Camex terá seu papel preservado
Ao mesmo tempo em que desiste de diminuir o poder e a importância do MDIC, o novo governo também mantém sob as rédeas do Itamaraty a condução das negociações comerciais que envolvem o País outra área que corria o risco de ser transferida, junto com a diplomacia especializada, para a secretaria subordinada à Presidência.
Essa medida, portanto, preservará igualmente o maior filão do futuro ministro das Relações Exteriores, Celso Amorim, ex-chanceler e um dos mais experientes negociadores do Brasil, na etapa decisiva das discussões da Área de Livre Comércio das Américas (Alca), do acordo Mercosul-União Européia e da rodada Doha da Organização Mundial do Comércio (OMC).
Segundo Palocci, a Câmara de Comércio Exterior (Camex) será preservada em seu atual formato, ou seja, como instância de decisão sobre temas da área que extrapolam a responsabilidade de um só ministério. Em princípio, continuará presidida pelo ministro do Desenvolvimento.
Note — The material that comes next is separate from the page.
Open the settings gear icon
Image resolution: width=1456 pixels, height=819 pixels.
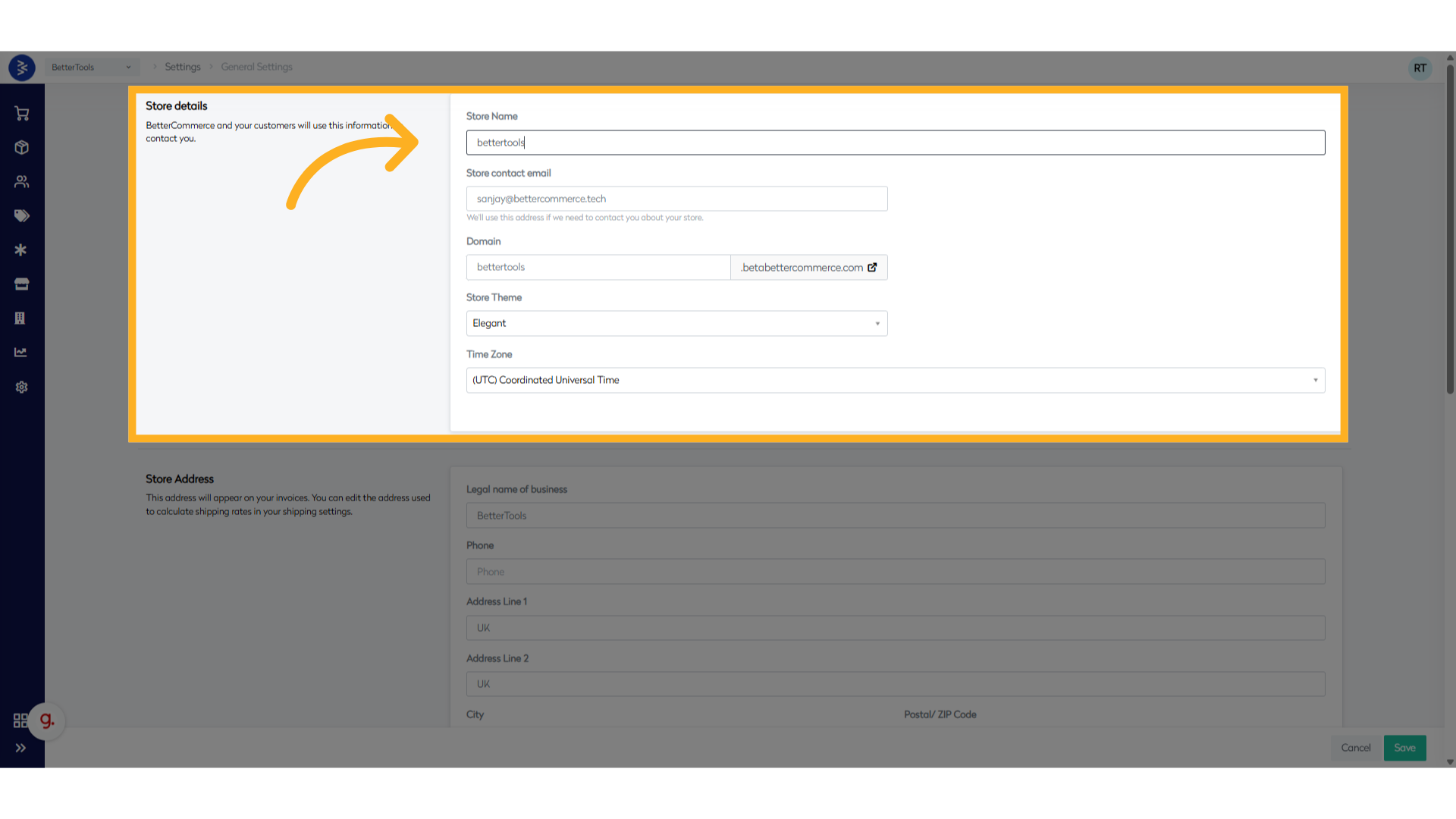pyautogui.click(x=21, y=387)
Conforme informou à reportagem o assessor internacional de Lula, Marco Aurélio Garcia, não faria sentido ''desmanchar'' o formato da Camex. O caminho do novo governo será o de ''buscar maior sinergia'' entre os ministérios que tratam diretamente de temas de comércio mais especificamente, Relações Exteriores, Desenvolvimento, Fazenda e Agricultura e evitar conflitos.